Goal of the exercise: Could you filter the records below and return each line that holds "Collapse"?

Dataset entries

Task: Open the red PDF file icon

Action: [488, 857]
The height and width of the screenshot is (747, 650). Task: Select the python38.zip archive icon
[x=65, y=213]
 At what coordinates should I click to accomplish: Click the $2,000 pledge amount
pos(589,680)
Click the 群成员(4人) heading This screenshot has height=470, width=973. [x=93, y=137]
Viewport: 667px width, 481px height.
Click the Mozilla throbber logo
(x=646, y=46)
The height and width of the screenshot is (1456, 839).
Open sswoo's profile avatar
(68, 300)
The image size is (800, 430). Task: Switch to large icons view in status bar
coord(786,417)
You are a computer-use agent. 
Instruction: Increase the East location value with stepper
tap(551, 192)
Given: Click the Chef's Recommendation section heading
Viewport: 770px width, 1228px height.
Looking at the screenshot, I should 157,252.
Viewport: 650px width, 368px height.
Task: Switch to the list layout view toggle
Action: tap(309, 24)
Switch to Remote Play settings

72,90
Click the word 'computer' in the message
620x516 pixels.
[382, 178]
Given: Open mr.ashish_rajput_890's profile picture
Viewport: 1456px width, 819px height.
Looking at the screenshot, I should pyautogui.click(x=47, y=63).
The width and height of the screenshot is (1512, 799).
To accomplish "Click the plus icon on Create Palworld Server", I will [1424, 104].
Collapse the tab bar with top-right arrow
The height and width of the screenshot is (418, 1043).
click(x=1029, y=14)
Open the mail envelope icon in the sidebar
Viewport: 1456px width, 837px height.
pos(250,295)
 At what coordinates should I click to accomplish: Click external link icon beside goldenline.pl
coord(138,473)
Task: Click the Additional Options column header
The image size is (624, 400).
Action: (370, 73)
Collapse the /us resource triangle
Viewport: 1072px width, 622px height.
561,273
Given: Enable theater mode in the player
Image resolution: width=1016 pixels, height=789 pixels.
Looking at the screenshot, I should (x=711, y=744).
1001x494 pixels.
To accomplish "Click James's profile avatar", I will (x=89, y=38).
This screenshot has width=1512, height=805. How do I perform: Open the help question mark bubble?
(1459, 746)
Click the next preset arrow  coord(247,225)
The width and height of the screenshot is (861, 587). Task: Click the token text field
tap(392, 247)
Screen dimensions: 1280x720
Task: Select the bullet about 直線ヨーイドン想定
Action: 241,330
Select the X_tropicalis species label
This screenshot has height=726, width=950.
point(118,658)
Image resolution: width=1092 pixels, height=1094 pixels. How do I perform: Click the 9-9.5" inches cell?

Output for this exercise:
Collapse the tab bar with top-right arrow
Collapse the /us resource triangle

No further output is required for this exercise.